• [EXTRACT PROVIDED]
++++

Lucy Guerin Studio tour (accessible)
Exterior
Welcome
Welcome to the former West Melbourne headquarters of Australian contemporary dance company Lucy Guerin Inc. You can explore the studio by hovering over the navigational drawer at the top left of the page. Click on your chosen location to see a 360-degree view of the space. You can also navigate between locations by clicking the arrows at the bottom left of the screen.
By clicking on the icons you will be given information about the history of the building, the company and the work that has been made here. Within each pop-up window there are a number of tabs you can access through the explorer bar at the top of the page.
The images, videos and audio material are drawn from the Lucy Guerin Inc archives, which you can explore in more depth at the Theatre and Dance Platform, University of Melbourne Library.
Lucy Guerin Inc moved to its West Melbourne studio space from the company's original home in a small studio at 57 Miles Street, Southbank, in 2006.
Then, in July 2018, after more almost twelve years, Lucy Guerin Inc pulled up sticks and moved to a newly renovated warehouse space, WXYZ Studios, in North Melbourne.
The new venue is larger and also offers more security. The building at 28 Batman Street is subject to a demolition clause and given the rapid redevelopment of West Melbourne there’s no telling how much longer the little hall at 28 Batman Street will be left standing.

++++

• [GIVEN MATERIAL]
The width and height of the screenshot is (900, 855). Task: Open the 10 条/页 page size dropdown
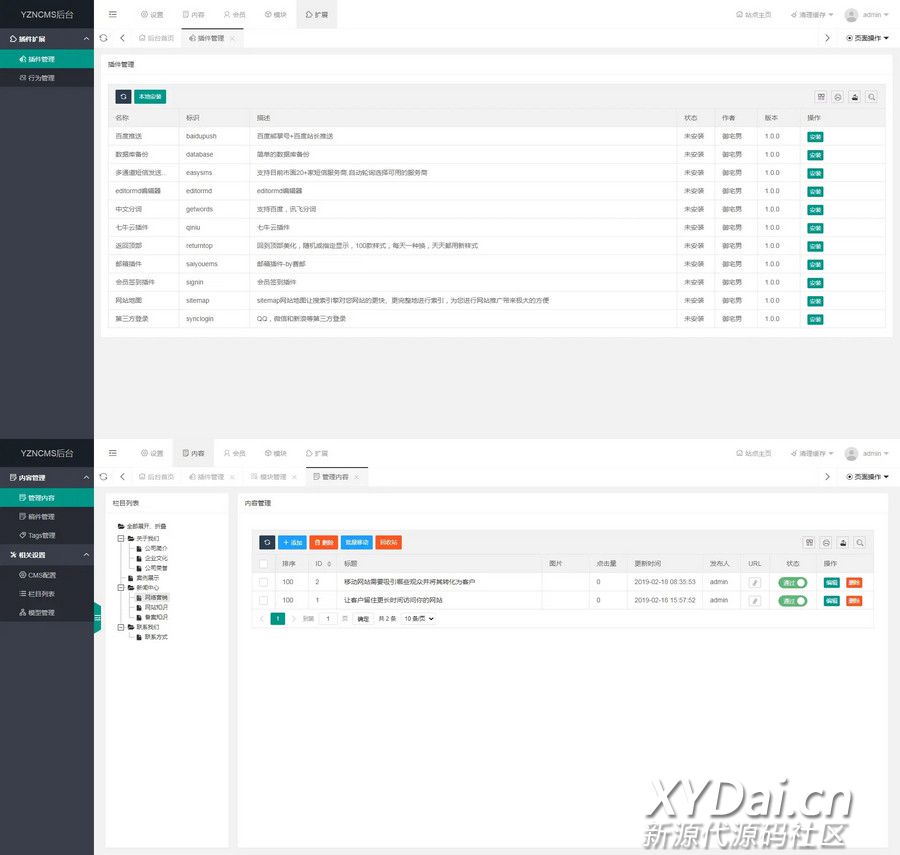(419, 619)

++++

• [YOUR INSTRUCTIONS] Write the next part of the Lucy Guerin studio tour text, picking up after its final sentence. This listing comes from a separate source.

• [IN RESPONSE]
The four-room red-brick hall with vaulted timber-panelled ceilings was previously an Anglican Sunday school, part of the complex of buildings associated with St James Old Cathedral on the corner of Batman and King Streets. It has also been an Anglicare call centre and a graphic design studio.
Dance studios often take up residence in industrial or warehouse spaces in the inner city. Lucy Guerin's company is no exception, having moved from south to west to north of the central business district.
Lucy speaks
Interview with Lucy Guerin on 18 July 2018 at the Lucy Guerin Inc Studios, 28 Batman Street, West Melbourne.
Lucy on tour
Lucy Guerin Inc was established in Melbourne in 2002 not only as a vehicle for Lucy Guerin to create new dance works but also to tour them – both nationally and internationally. The company has one of the busiest schedules among contemporary dance companies in Australia with new and repertoire works regularly touring through North America, Europe and Asia.
Guerin’s work has always appealed to a broad international audience. Her first steps as a choreographer were taken in New York and she won a coveted Bessie there in 1996 for Two Lies. Also in 1996 she toured Solemn Pink and Incarnadine to the Rencontres chorégraphiques internationales de Seine-Saint-Denis in France, where she won the Prix d'auteur.
More recently, works such as Structure and Sadness Untrained, Weather, Conversation Piece and Attractor have crisscrossed the world, appearing at major events along the way such as the Jacob’s Pillow Dance Festival in the Berkshires, the Noorderzon Festival in Norway and the Aarhus Festival in Denmark. In 2017 alone the company performed 42 shows in 10 cities around the world.
In the map above you can see the tour itinerary of Lucy Guerin's Weather (2012). Find out more about Weather's European and North American tours and view a selection of souvenirs.
Common area
The West Melbourne studio was not only a rehearsal space and administrative base for Lucy Guerin Inc. It was also the centre of a community, with people coming and going from morning until late at night. The venue hosted a busy schedule of dance and yoga classes taught by current and former company members and guests. It provided a space for workshops, masterclasses, artist talks, forums, discussion groups and showings by emerging artists. And it was also available for hire for rehearsals.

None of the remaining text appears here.